"Diallo Show's Over So Go On Home"
Getting arrested in front of Police Headquarters has become the trendiest game in town. All across the city, suits are dusted off, shoes shined and legions go forth singing (to the tune of, Get Me To The Church On Time):
I'm gettin' arrested in the morning
All of this might be fun (even the handcuffs are of flexible plastic), but for the fact that the process represents the exploitation of a tragic event. Press releases and arrests by appointment all work toward an end that would, if achieved, subvert the process of law itself.
When we asked one of those who was bragging that he was showing up to be arrested what he was seeking to accomplish, his reply was that he wanted the police officers involved in Amadou Diallo's death arrested. When it was pointed out that there was a Grand jury that would determine whether a crime had been committed and if so, who should be punished, the reply was, with perfect geometric logic, "So what! The Police Commissioner went to the Academy Awards on his day off." We observed that during this same weekend the President of the United States, on the verge of sending American forces to the Balkans, was at Camp David.
And short of their going to a Klu Klux Klan rally, is it anybody's business where they spend their day off?
We also pointed out that even the former Mayor Koch, who seems to treat every accomplishment of the present administration like a knife in his heart, had the good taste to have a low-blood pressure attack that prevented him from getting arrested with that other champion of civil rights, former Mayor Dinkins, of Korean Boycott and Crown Heights fame.

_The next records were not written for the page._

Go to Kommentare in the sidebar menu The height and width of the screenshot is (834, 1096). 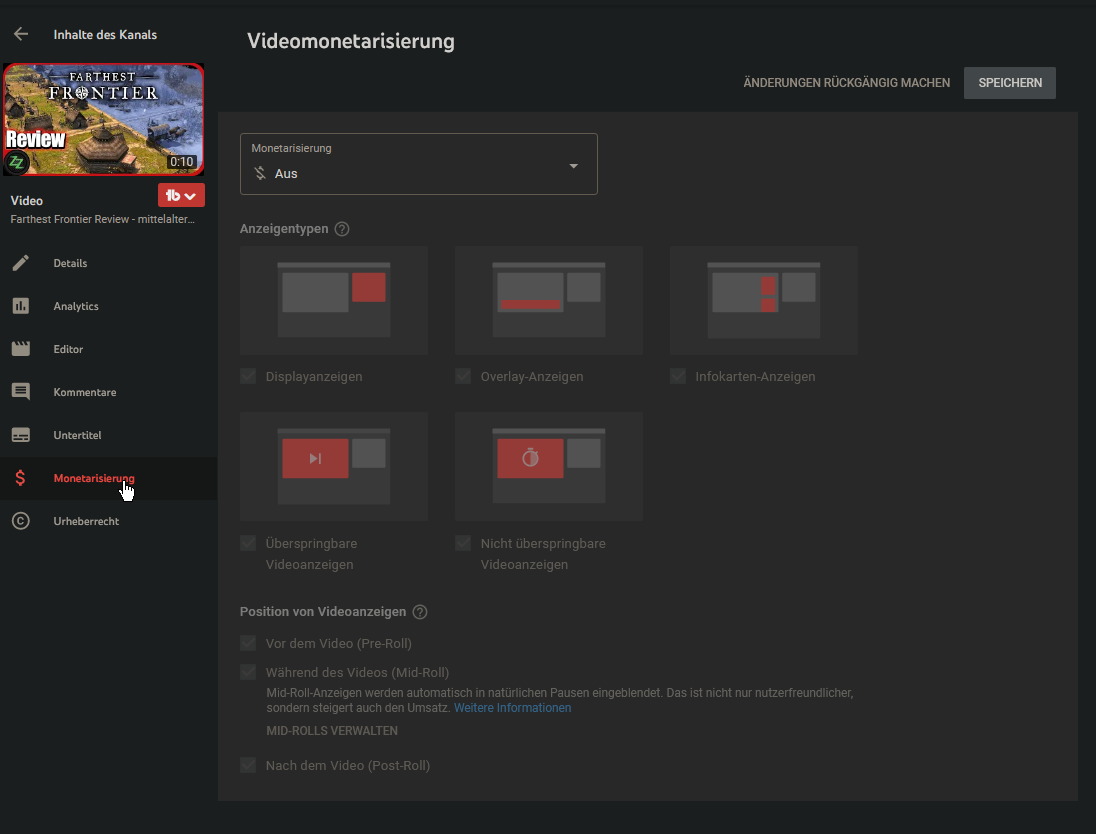85,392
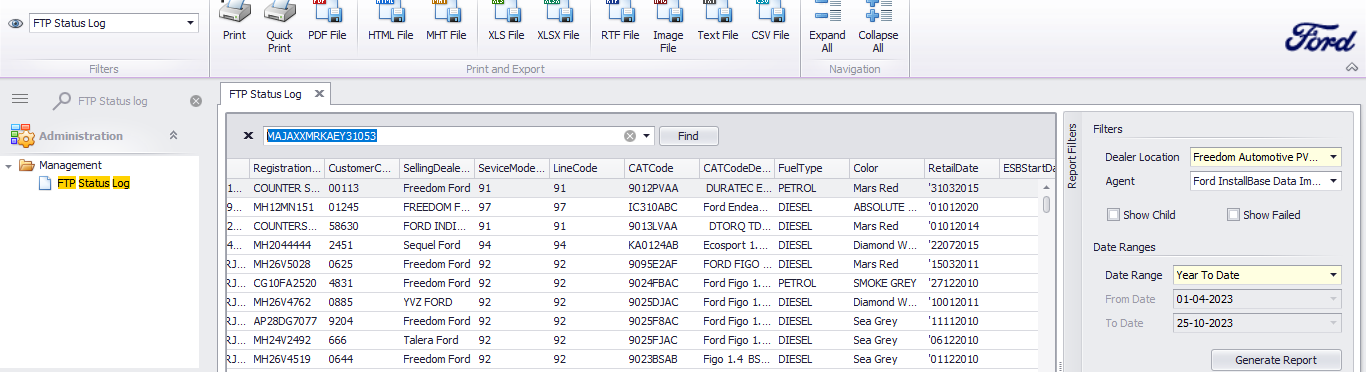Select the FTP Status Log tab
The image size is (1366, 372).
click(265, 94)
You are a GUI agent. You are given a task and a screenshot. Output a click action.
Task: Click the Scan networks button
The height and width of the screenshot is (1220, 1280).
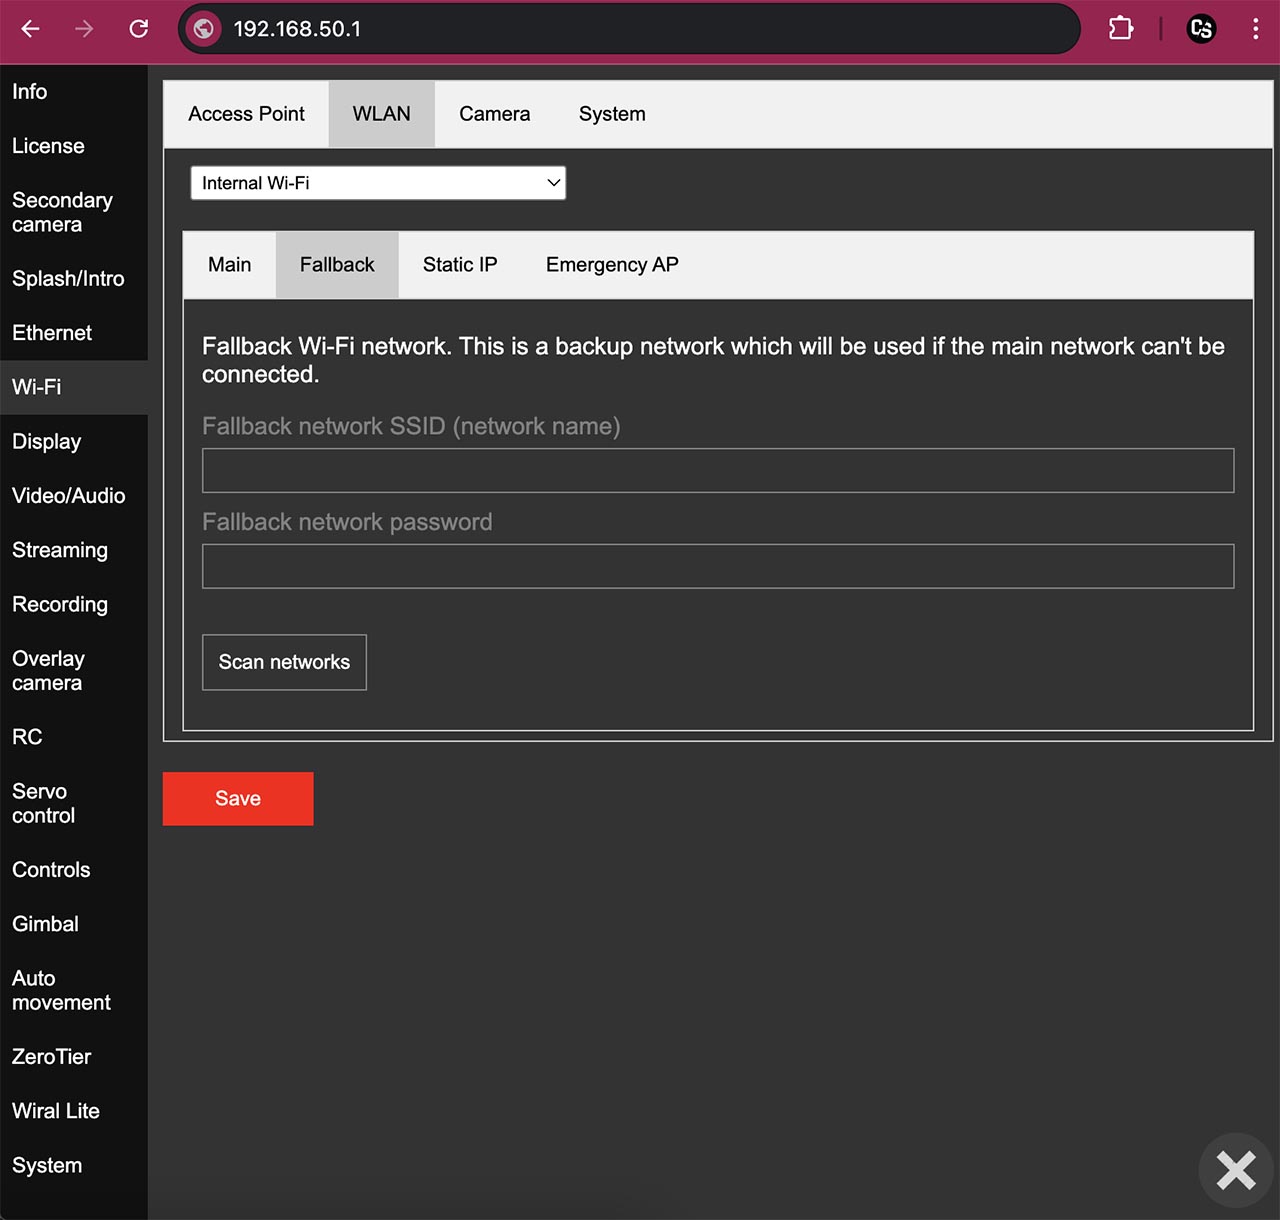coord(284,662)
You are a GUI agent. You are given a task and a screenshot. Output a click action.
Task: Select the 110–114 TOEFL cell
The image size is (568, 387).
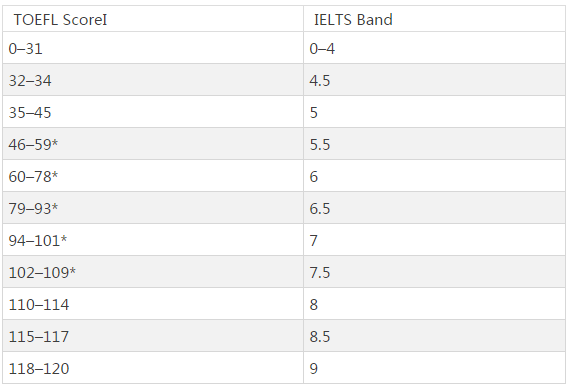(153, 304)
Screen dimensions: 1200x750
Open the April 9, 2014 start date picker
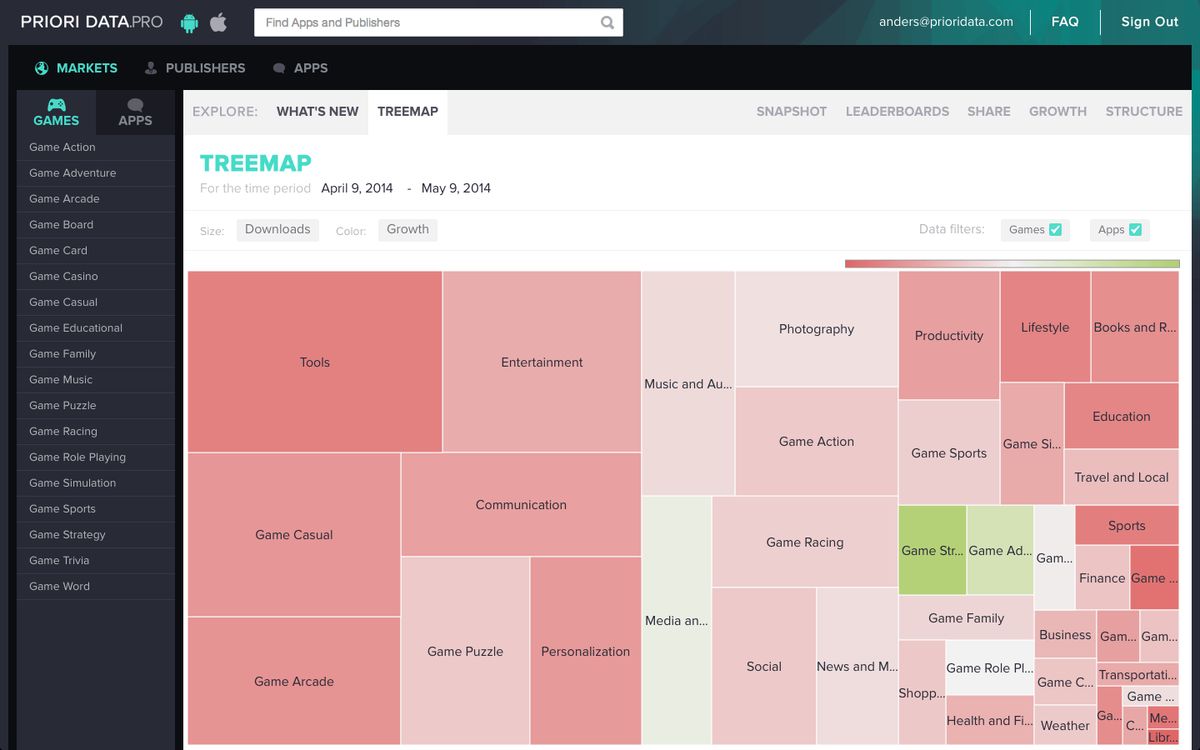pyautogui.click(x=357, y=188)
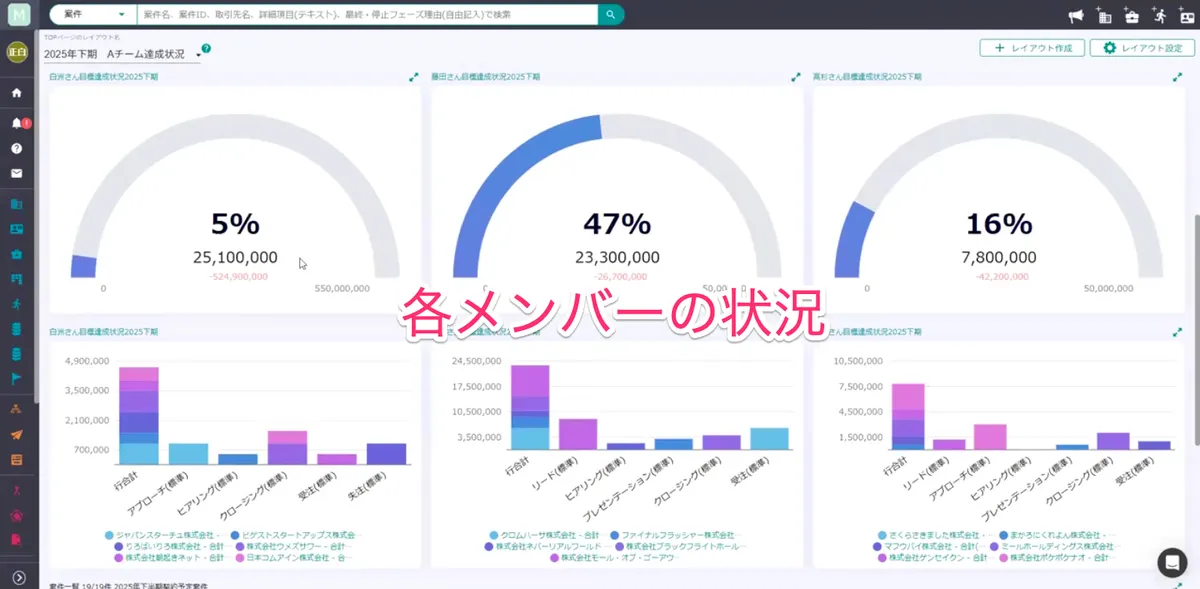The image size is (1200, 589).
Task: Open the chat support bubble
Action: [1171, 562]
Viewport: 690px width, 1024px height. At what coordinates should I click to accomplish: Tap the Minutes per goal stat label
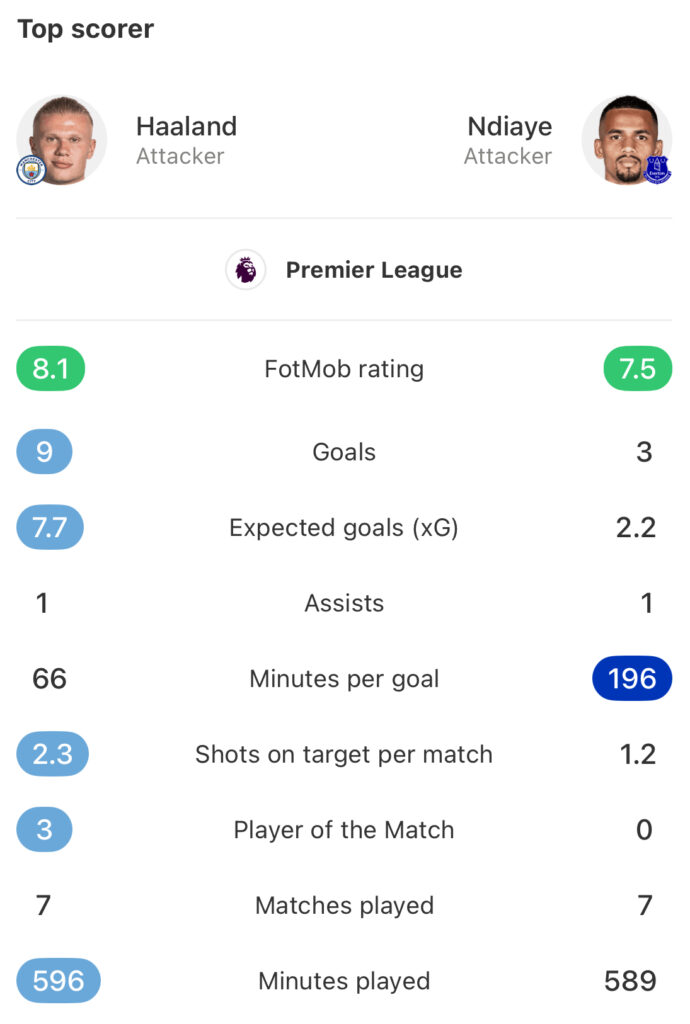pos(344,679)
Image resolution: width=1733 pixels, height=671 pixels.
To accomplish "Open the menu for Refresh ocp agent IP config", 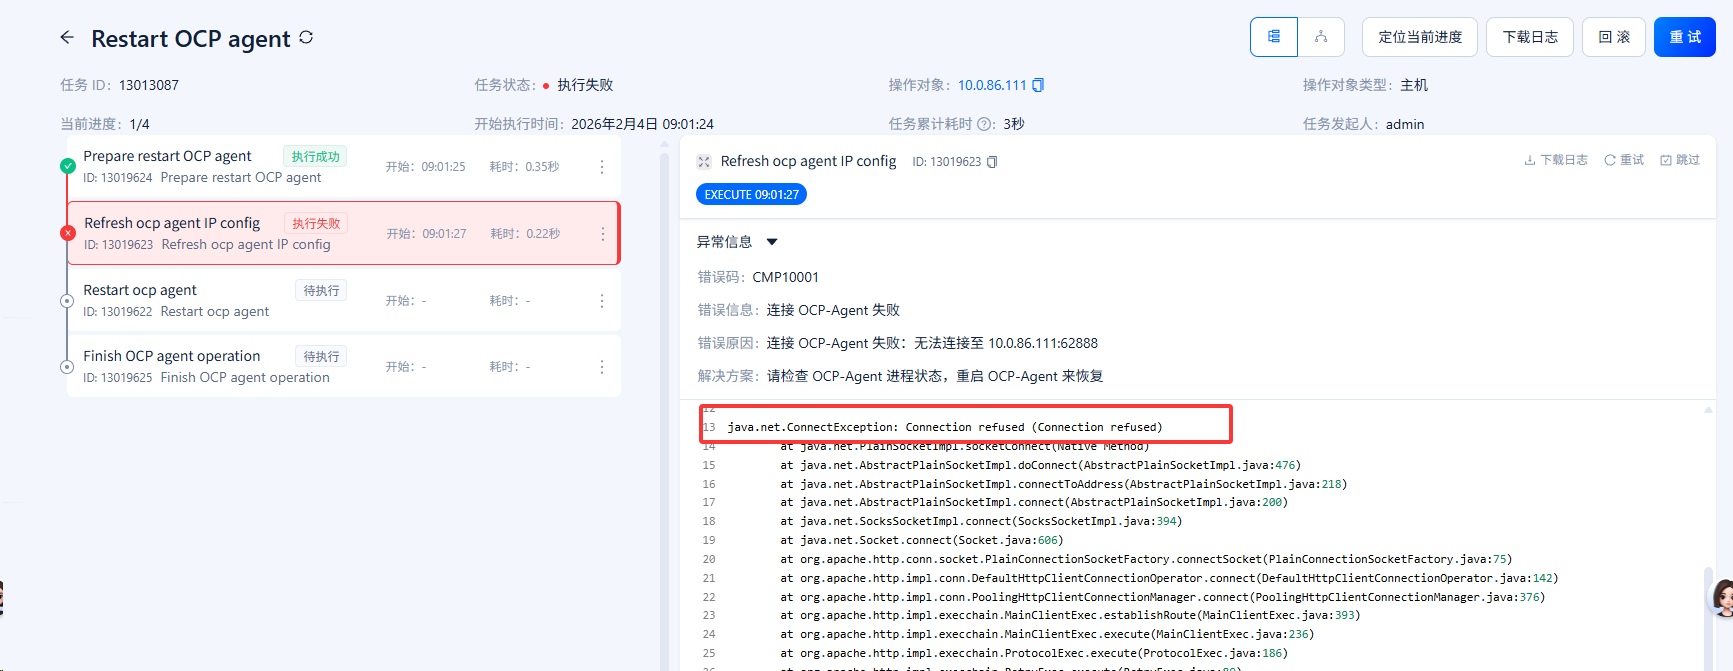I will [602, 234].
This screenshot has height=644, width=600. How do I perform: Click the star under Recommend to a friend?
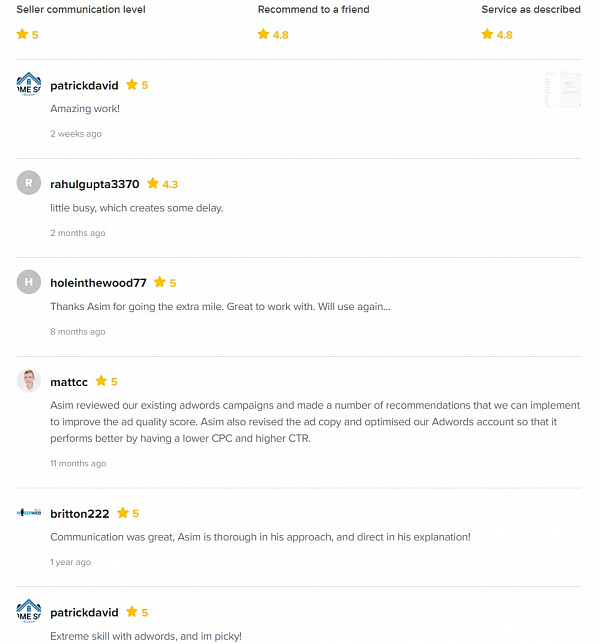pyautogui.click(x=263, y=34)
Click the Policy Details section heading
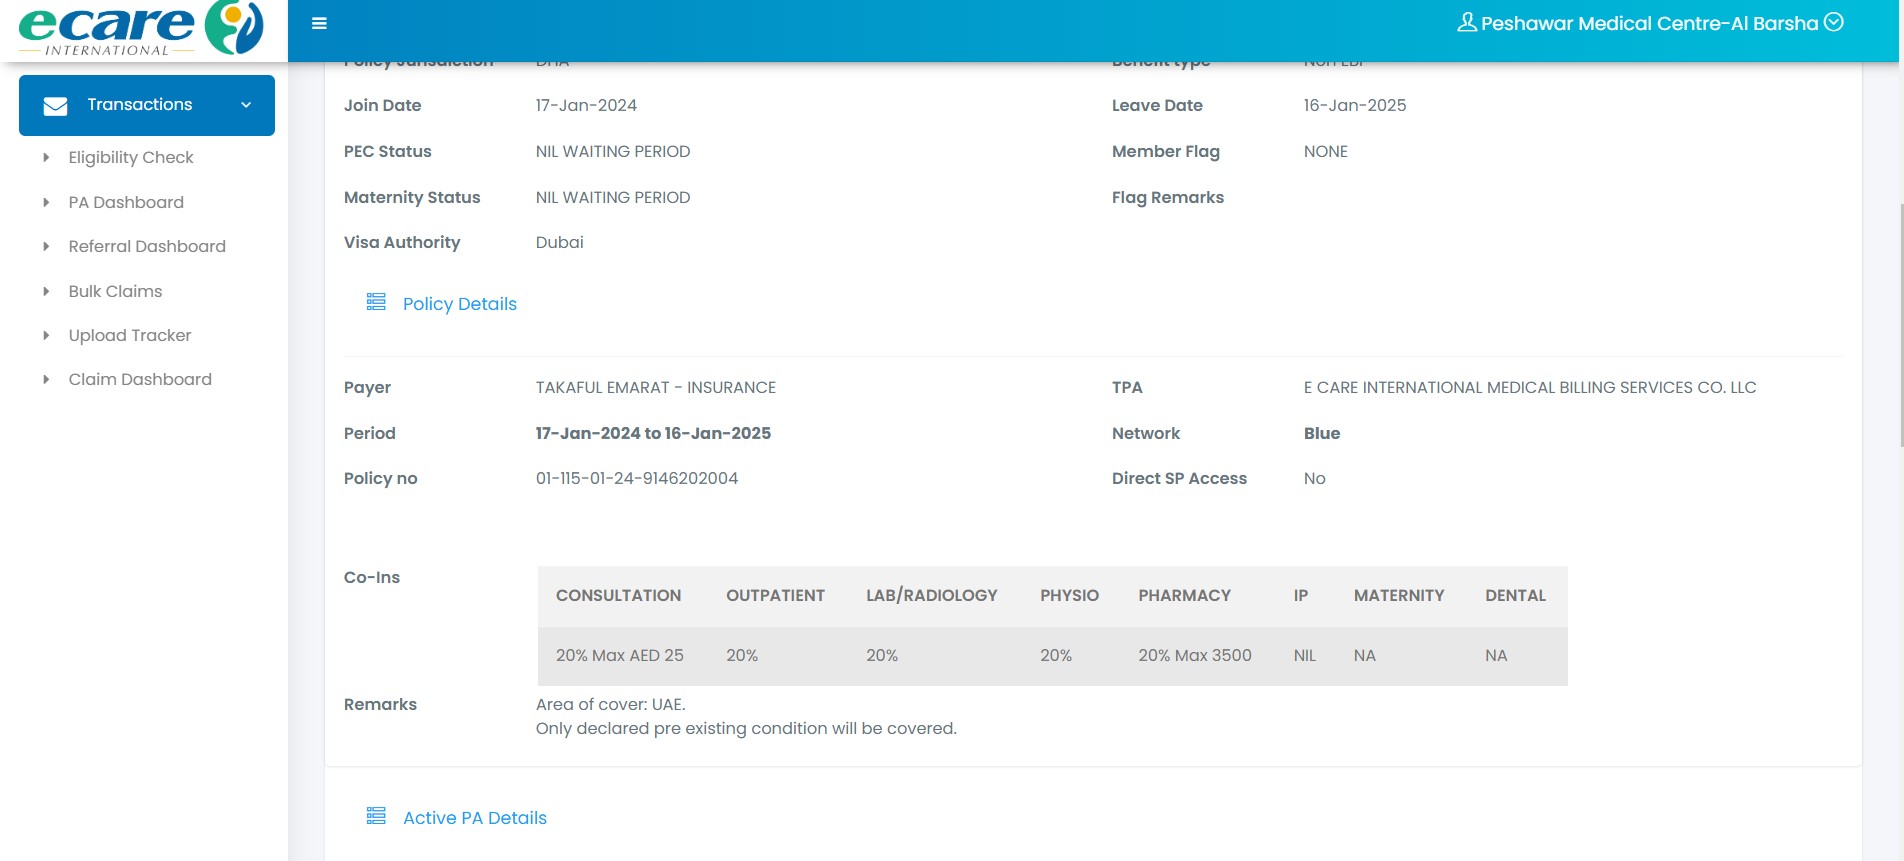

The really disturbing aspect of all this early spring madness is the cruel exploitation of a terrible event by racial vultures. We suspect that if this young man's parents were here, and knew what was occurring, they would certainly object. There are also those others, who believe in the rule of law, and who silently pursue their lives in a decent and lawful way, who have been most victimized by crime, and have most benefited from an ascent from the criminal infestations of their neighborhoods who, if allowed their voice, would also object.
When we were kids, and a bunch of people gathered around an accident, there was usually a cop who broke up the crowd, and said, not unkindly, "Come on folks, break it up. Show's over. Go on home." Boy, could we use that cop now.